*Source passage*:
Sermon - The Rev. Michael Reed, Oct. 12, 2025
Faith Takes Root
Sermon on Jeremiah 29:1, 4–7 by Rev. Michael Reed
Given at St. Paul’s Church, Brookline on Oct. 12, 2025
Learn more about Massachusetts Interfaith Power and Light at www.massipl.org
It’s a joy to be with you this morning at St. Paul’s, to share with you the lesson we have received from the Holy Scriptures, but also to greet you on behalf of Massachusetts Interfaith Power and Light, where I serve as Executive Director, and a collection of some 200+ congregations — churches, synagogues, and other faith communities working together on climate change and environmental issues — of which St. Paul’s has for years been a member.
I myself am a United Methodist pastor. I have to say: when I step into a service like this, I feel like I’ve leveled up, liturgically speaking. And that’s all the more where I started: at the other end of the church spectrum, as a nondenominational Christian. When I was an undergraduate, I attended an evangelical Bible college. We were required to read the Bible every day and attend chapel four times a week. We loved the Bible. We obsessed over it. In fact, I remember the President of the school standing up one morning in chapel. He was talking about how this world compares to heaven. I’ll never forget: he said, “Remember: at best, this earth is just a clean bus stop.”
Even then, that didn’t sit right with me. The idea that this world was something temporary, disposable—nice if things were neat and tidy—felt wrong. Ironically, I could have found it in my Bible. “The earth is the Lord’s and everything in it.” Or today’s psalm in praise of natural science: “Great are the works of the Lord, studied by all who delight in them.”
I could have done worse than to pay attention to today’s reading from Jeremiah 29, where the prophet Jeremiah writes to a people in exile and tells them: “Build houses … plant gardens… seek the welfare of the city where I have sent you… for in its welfare you will find your welfare.”
That doesn’t sound like a “clean bus stop.” It’s a call to root—to build, to plant, to seek the good of the place where you are, and the people with whom you are placed.

*Required task 1*:
Answer these questions using the sermon:
(a) At which church was the sermon given?
(b) About how many congregations belong to the group the speaker leads?
(c) How many times a week did students at the speaker's Bible college have to attend chapel?
*Required task 2*: Put this sentence from the sermon into Spanish: "We were required to read the Bible every day and attend chapel four times a week."
*Required task 3*: Quote the sermon word for word, everything from "Sermon - The" down to "been a member.".

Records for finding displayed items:
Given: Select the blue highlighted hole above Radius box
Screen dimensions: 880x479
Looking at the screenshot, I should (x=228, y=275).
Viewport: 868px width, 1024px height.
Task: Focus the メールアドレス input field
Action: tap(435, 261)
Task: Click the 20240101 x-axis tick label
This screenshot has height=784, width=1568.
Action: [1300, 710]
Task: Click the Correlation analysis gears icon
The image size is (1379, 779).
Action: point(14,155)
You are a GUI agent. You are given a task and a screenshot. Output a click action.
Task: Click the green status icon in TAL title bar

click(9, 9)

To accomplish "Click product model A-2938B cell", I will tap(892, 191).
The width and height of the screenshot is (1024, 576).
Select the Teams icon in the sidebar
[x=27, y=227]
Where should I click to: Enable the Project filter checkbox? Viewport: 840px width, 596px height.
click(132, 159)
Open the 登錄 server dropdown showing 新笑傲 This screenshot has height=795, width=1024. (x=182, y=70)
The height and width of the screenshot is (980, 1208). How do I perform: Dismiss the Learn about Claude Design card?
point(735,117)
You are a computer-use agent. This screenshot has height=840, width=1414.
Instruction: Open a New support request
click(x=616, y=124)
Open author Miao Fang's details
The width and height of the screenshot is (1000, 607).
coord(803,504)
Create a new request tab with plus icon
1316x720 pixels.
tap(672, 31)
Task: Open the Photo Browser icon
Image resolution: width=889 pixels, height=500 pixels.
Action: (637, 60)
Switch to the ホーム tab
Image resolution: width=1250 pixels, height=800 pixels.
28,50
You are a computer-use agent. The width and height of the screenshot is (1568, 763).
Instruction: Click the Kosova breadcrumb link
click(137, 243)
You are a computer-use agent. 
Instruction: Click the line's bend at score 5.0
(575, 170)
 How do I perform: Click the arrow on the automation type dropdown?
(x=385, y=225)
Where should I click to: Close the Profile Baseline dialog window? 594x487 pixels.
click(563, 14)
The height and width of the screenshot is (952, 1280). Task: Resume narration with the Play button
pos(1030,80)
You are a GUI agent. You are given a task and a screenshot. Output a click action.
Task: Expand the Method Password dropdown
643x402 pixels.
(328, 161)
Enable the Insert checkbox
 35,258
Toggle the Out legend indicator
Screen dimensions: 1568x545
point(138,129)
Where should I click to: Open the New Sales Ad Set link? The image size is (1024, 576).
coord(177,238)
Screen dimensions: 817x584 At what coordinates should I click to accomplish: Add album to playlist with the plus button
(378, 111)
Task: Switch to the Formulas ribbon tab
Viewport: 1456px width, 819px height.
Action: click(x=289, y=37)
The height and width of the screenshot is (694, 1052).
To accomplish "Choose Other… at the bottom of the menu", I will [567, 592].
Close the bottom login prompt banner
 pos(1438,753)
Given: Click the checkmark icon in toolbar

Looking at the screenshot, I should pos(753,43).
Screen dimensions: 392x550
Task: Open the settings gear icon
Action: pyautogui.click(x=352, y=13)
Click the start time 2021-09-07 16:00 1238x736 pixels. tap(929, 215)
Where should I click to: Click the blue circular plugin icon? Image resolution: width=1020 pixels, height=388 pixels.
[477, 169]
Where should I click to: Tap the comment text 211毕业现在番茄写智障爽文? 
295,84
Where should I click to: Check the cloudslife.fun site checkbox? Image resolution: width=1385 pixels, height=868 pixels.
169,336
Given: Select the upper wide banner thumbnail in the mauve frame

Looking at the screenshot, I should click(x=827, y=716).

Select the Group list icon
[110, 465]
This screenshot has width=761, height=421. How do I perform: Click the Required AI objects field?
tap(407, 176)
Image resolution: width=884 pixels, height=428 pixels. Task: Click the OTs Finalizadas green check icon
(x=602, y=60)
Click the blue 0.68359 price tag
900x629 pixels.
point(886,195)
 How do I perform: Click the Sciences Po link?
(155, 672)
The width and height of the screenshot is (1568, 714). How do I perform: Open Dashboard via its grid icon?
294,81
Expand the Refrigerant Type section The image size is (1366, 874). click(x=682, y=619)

*Correct result 1*:
(a) St. Paul's Church, Brookline
(b) Some 200+
(c) Four times a week

*Correct result 2*: Se nos exigía leer la Biblia todos los días y asistir a la capilla cuatro veces por semana.

*Correct result 3*:
Sermon - The Rev. Michael Reed, Oct. 12, 2025
Faith Takes Root
Sermon on Jeremiah 29:1, 4–7 by Rev. Michael Reed
Given at St. Paul’s Church, Brookline on Oct. 12, 2025
Learn more about Massachusetts Interfaith Power and Light at www.massipl.org
It’s a joy to be with you this morning at St. Paul’s, to share with you the lesson we have received from the Holy Scriptures, but also to greet you on behalf of Massachusetts Interfaith Power and Light, where I serve as Executive Director, and a collection of some 200+ congregations — churches, synagogues, and other faith communities working together on climate change and environmental issues — of which St. Paul’s has for years been a member.